Brexit, allarme dei costruttori auto: “Senza deal in fumo 110 mld”

Brexit, car manufacturers sound the alarm: “No deal to burn 110 billion euros”

L’allarme dei costruttori auto delle due sponde della manica è chiaro. Se si dovesse arrivare a una Brexit senza accordo tra i due partner, cioè la Gran Bretagna e l’Unione Europea, si perderebbero nei prossimi cinque anni 110 miliardi di euro di affari. Una spallata insopportabile per un settore che nel Vecchio Continente (isole incluse) rappresenta un posto di lavoro su quindici e che già viene, causa Coronavirus, da un periodo tribolato.

L’allarme dei costruttori

Sono 23 le associazioni di categoria, incluse la comunitaria ACEA, l’italiana ANFIA e la britannica SMMT, a firmare l’appello.
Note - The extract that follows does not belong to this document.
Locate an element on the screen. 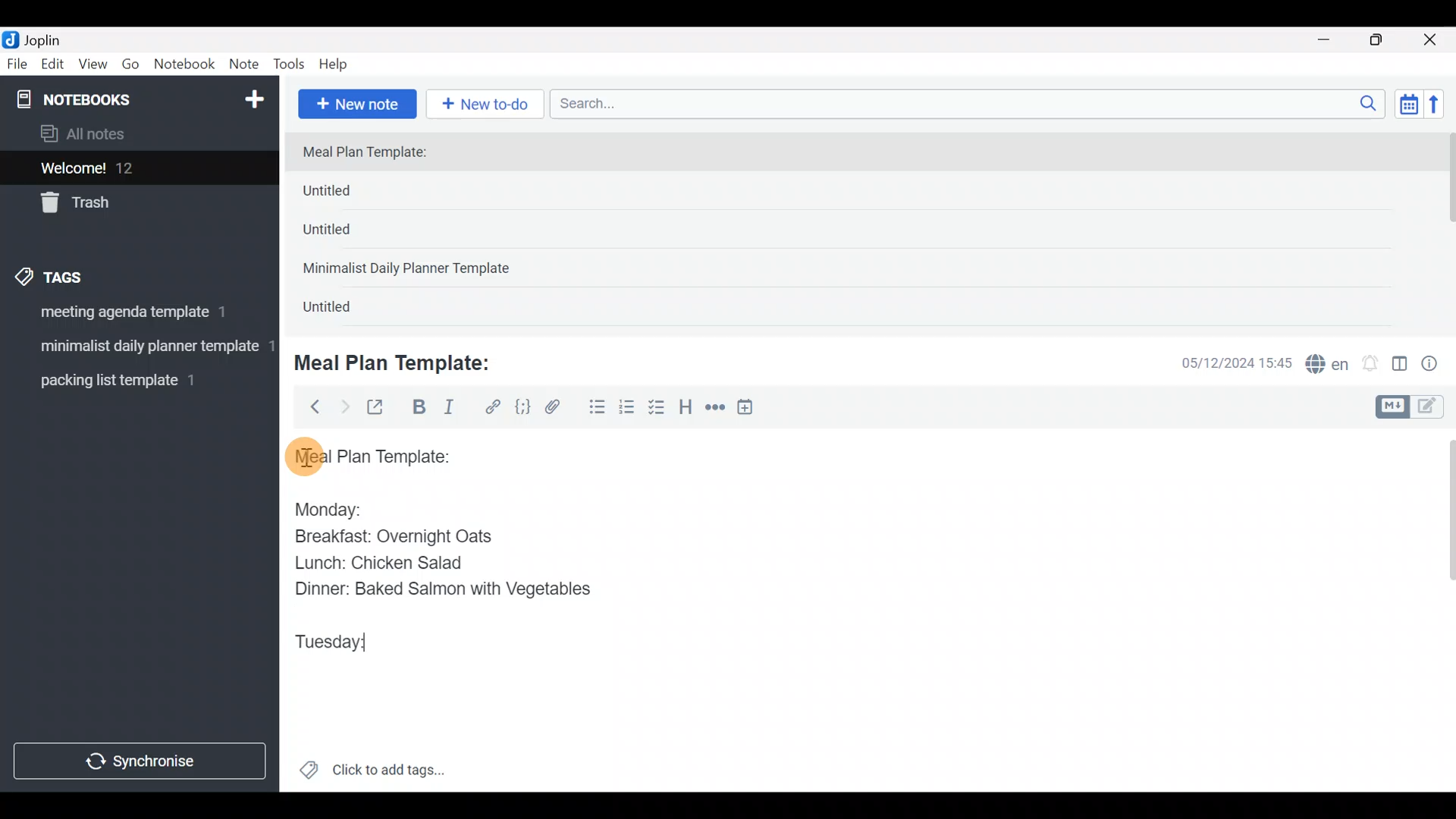 The image size is (1456, 819). Maximize is located at coordinates (1386, 40).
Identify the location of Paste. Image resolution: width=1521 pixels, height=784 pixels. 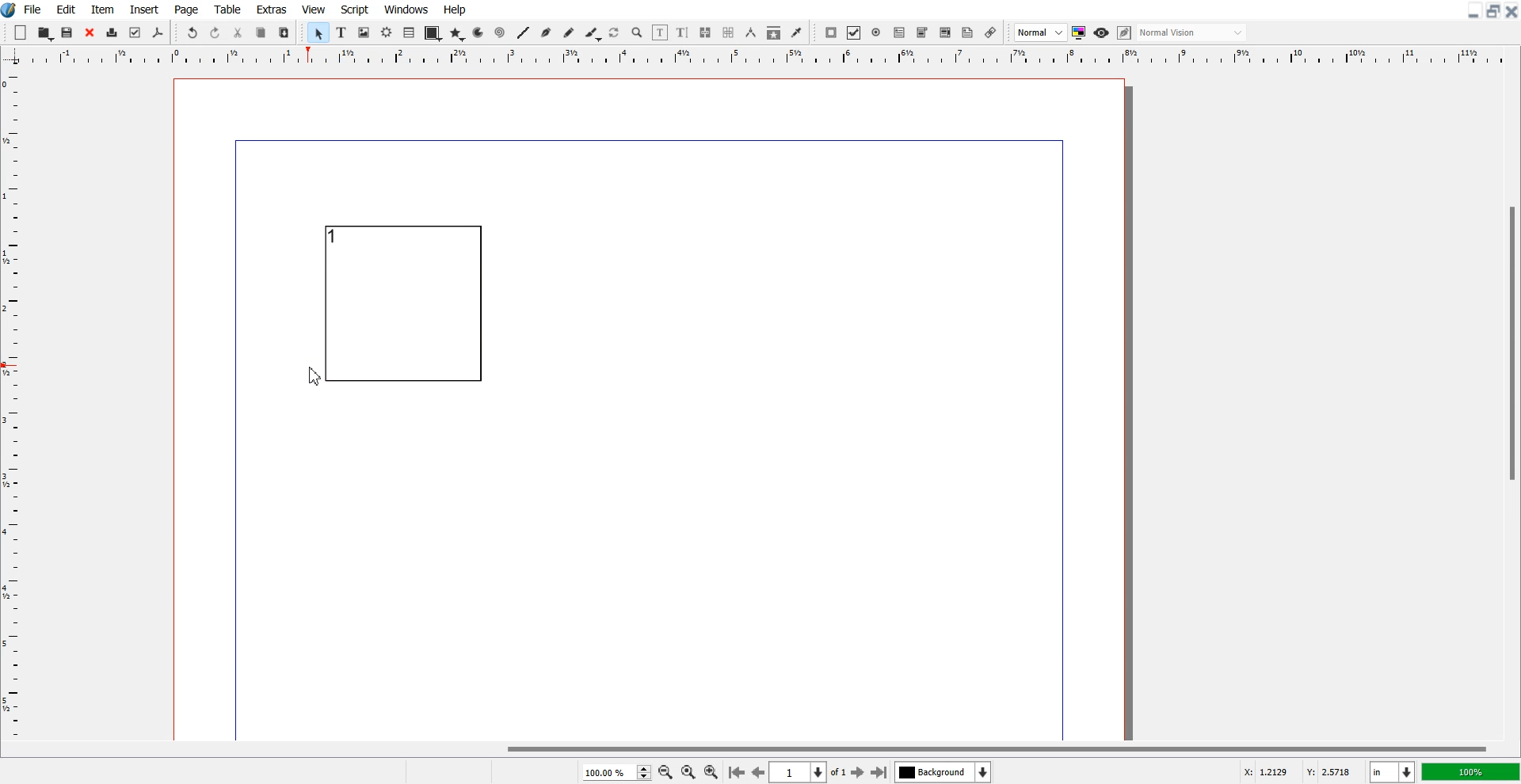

Si scongiuri il No Deal, è l’estrema sintesi, perché alla fine del periodo di transizione mancano poco meno di 15 settimane: il tempo per negoziare c’è. “Senza un accordo, entro il 31 dicembre – è il contenuto della missiva, come riportata da Quattro Ruote – UE e UK sarebbero costrette a commerciare secondo le regole non preferenziali del WTO”. Cioè? “Con una tariffa del 10% sulle auto e fino al 22% su furgoni e camion. Tali tariffe – continua la lettera –, di gran lunga superiori ai margini ridotti della maggior parte dei produttori, ricadrebbero quasi certamente sui consumatori”. Il problema non sarebbe solo dei clienti: “I fornitori automobilistici e i loro prodotti saranno colpiti dalle tariffe – continuano i firmatari –. Ciò renderà la produzione più costosa o porterà a maggiori importazioni di componenti da altri Paesi più competitivi“.

 

 

Le ricadute sulle attività industriali

Arriverebbero, dunque, ricadute sulle attività industriali e sui volumi produttivi. “Il mancato accordo – continua la nota – comporterebbe l’aumento dei prezzi di vendita e il calo della domanda, con una stima di 3 milioni di veicoli in meno prodotti nei prossimi cinque anni”. L’interesse per un accordo di libero scambio è reciproco: il No Deal “costerebbe agli impianti europei 57,7 miliardi di euro – conclude –, mentre a quelli britannici circa 52,8 miliardi di euro”.